Le renouveau du religieux
Le renouveau du religieux en France : la jeunesse en première ligne
Une récente enquête Ifop commandée par "Écran de veille" a déclenché une vive polémique en France. Les chiffres sont frappants : parmi les jeunes musulmans de 18 à 25 ans interrogés, 87% se déclarent religieux et 67% prient quotidiennement. Mais ce phénomène dépasse largement les frontières de l'islam.

De jeunes Arlésiennes en costume traditionnel sourient devant la bannière de L'Étoile de l'Avenir d'Arles.

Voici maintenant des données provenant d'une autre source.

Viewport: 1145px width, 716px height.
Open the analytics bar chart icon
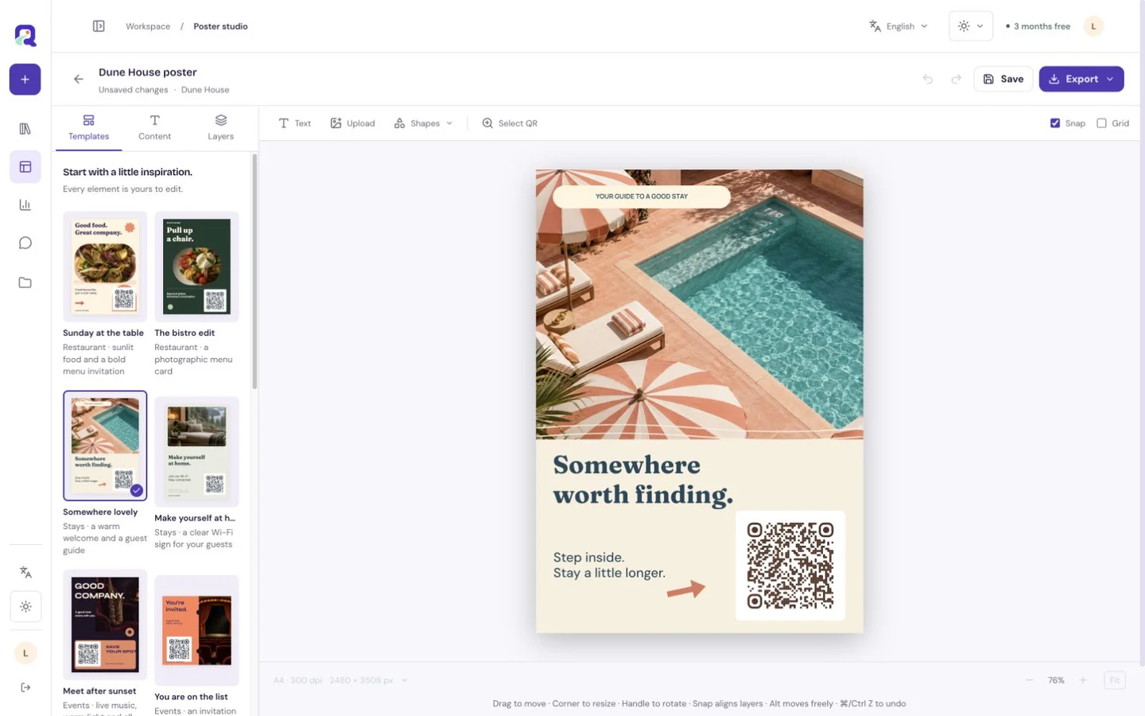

Photo: SOPHIE BELLARD-PICAVET/Hans Lucas/AFP via Getty Images
Le phénomène touche l’ensemble des confessions. Chez les protestants, le sociologue Sébastien Fath observe une transformation radicale : alors que les personnes âgées dominaient la pratique il y a trente ans, ce sont désormais les jeunes qui se montrent les plus fervents. Dans une enquête de la Fédération protestante, 71% des moins de 35 ans affirment que la foi est très importante pour eux.
L’Église catholique constate également ce renouveau : les baptêmes d’adolescents ont bondi de 33% l’an dernier. Le scoutisme et les pèlerinages attirent massivement. Parmi les participants aux Journées mondiales de la jeunesse, 38% disent même apprécier la messe en latin.
La religion comme acte de rébellion identitaire
Comment expliquer ce retour du religieux alors que la France compte 42,6% de non-croyants en 2020, contre 34,5% dix ans plus tôt ?
Pour Sébastien Fath, il s’agit d’une génération qui n’a plus honte de sa foi : « À l’heure des réseaux sociaux, pour exister aujourd’hui, il faut afficher son identité. » La religion devient une affirmation personnelle forte dans un monde virtuel.
Les crises économiques, écologiques et la quête de sens alimentent également cette introspection spirituelle, selon l’historien Charles Mercier.
Du converti au pratiquant : une religiosité de choix
Rupture majeure avec le passé : cette religiosité ne relève plus de la tradition familiale mais d’un engagement personnel. « On n’est plus du tout dans l’observance traditionnelle, mais dans une pratique de choix personnel, plus proche du modèle du converti », explique Sébastien Fath.
Cette logique explique le succès des églises évangéliques avec leur approche axée sur la conversion individuelle et leurs liturgies modernes centrées sur la musique.
Radicalité et libéralisme : un cocktail surprenant
Le politiste Haouès Seniguer identifie « une forme de radicalité spécifique à la jeunesse ». Chez les jeunes musulmans, l’intensification religieuse peut être liée à un sentiment de stigmatisation qui pousse à la surenchère.
Paradoxalement, cette rigueur s’accompagne d’une acceptation du cadre libéral : 73% des jeunes musulmans interrogés jugent acceptable le droit à l’apostasie. « Chacun doit être libre de pratiquer et de croire comme il veut, y compris de manière intense, à condition de ne pas empiéter sur la liberté d’autrui », résume Charles Mercier.
Attention aux raccourcis dangereux
Le recteur de la Grande mosquée de Paris, Chems-eddine Hafiz, met en garde contre les interprétations hâtives. Concernant les 46% de jeunes musulmans favorables à l’application de la charia, il rappelle qu’une autre enquête Ifop révèle que trois musulmans sur quatre ne placent aucun projet politique derrière ce terme, lui donnant plutôt un sens éthique ou spirituel.
Haouès Seniguer dénonce le raccourci « grossier et réducteur » consistant à voir dans l’observance stricte une porte d’entrée automatique vers l’islamisme.